# RECORDS SUPPLIED

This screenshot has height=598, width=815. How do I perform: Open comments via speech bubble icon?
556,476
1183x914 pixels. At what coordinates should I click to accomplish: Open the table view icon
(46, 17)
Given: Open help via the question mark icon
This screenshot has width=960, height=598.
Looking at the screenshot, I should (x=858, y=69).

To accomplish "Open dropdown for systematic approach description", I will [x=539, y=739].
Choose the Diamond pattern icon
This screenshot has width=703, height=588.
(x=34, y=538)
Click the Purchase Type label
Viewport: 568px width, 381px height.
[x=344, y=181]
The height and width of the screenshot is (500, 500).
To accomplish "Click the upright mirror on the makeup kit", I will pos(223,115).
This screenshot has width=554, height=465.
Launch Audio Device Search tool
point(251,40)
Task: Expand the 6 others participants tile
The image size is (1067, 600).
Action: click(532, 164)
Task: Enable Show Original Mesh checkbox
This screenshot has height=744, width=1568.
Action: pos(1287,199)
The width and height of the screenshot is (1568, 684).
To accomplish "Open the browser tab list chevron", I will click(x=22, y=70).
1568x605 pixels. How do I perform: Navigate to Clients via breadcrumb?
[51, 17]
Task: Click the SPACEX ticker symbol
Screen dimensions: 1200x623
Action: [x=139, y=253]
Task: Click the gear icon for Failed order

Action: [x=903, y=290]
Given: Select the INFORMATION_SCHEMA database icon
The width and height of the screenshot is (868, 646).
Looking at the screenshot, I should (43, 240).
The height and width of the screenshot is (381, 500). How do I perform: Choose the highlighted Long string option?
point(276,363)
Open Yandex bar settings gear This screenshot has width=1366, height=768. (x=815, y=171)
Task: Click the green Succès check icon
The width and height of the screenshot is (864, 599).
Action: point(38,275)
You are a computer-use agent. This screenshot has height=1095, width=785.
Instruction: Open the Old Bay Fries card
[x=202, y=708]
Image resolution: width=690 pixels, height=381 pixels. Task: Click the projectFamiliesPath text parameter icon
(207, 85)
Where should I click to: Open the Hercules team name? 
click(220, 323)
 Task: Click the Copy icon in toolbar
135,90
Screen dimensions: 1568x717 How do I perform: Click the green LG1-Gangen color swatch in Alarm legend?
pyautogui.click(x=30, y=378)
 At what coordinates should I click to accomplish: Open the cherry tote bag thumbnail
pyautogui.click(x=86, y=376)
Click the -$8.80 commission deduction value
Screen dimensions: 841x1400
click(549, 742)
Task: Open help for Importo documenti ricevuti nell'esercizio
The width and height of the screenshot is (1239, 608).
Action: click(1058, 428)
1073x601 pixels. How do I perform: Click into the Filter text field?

# INSTRUCTIONS TO FOLLOW
Transcribe every line above, character for character.

# FINISHED EXERCISE
This screenshot has height=598, width=815. How do I perform: Open comments via speech bubble icon?
556,476
1183x914 pixels. At what coordinates should I click to accomplish: Open the table view icon
(46, 17)
Given: Open help via the question mark icon
This screenshot has width=960, height=598.
Looking at the screenshot, I should (x=858, y=69).

To accomplish "Open dropdown for systematic approach description", I will [x=539, y=739].
Choose the Diamond pattern icon
This screenshot has width=703, height=588.
(x=34, y=538)
Click the Purchase Type label
Viewport: 568px width, 381px height.
[x=344, y=181]
The height and width of the screenshot is (500, 500).
To accomplish "Click the upright mirror on the makeup kit", I will pos(223,115).
This screenshot has width=554, height=465.
Launch Audio Device Search tool
point(251,40)
Task: Expand the 6 others participants tile
The image size is (1067, 600).
Action: click(532, 164)
Task: Enable Show Original Mesh checkbox
This screenshot has height=744, width=1568.
Action: pos(1287,199)
The width and height of the screenshot is (1568, 684).
To accomplish "Open the browser tab list chevron", I will click(x=22, y=70).
1568x605 pixels. How do I perform: Navigate to Clients via breadcrumb?
[51, 17]
Task: Click the SPACEX ticker symbol
Screen dimensions: 1200x623
Action: [x=139, y=253]
Task: Click the gear icon for Failed order

Action: [x=903, y=290]
Given: Select the INFORMATION_SCHEMA database icon
The width and height of the screenshot is (868, 646).
Looking at the screenshot, I should (43, 240).
The height and width of the screenshot is (381, 500). How do I perform: Choose the highlighted Long string option?
point(276,363)
Open Yandex bar settings gear This screenshot has width=1366, height=768. (x=815, y=171)
Task: Click the green Succès check icon
The width and height of the screenshot is (864, 599).
Action: point(38,275)
You are a computer-use agent. This screenshot has height=1095, width=785.
Instruction: Open the Old Bay Fries card
[x=202, y=708]
Image resolution: width=690 pixels, height=381 pixels. Task: Click the projectFamiliesPath text parameter icon
(207, 85)
Where should I click to: Open the Hercules team name? 
click(220, 323)
 Task: Click the Copy icon in toolbar
135,90
Screen dimensions: 1568x717 How do I perform: Click the green LG1-Gangen color swatch in Alarm legend?
pyautogui.click(x=30, y=378)
 At what coordinates should I click to accomplish: Open the cherry tote bag thumbnail
pyautogui.click(x=86, y=376)
Click the -$8.80 commission deduction value
Screen dimensions: 841x1400
click(549, 742)
Task: Open help for Importo documenti ricevuti nell'esercizio
The width and height of the screenshot is (1239, 608).
Action: click(1058, 428)
1073x601 pixels. How do I perform: Click into the Filter text field?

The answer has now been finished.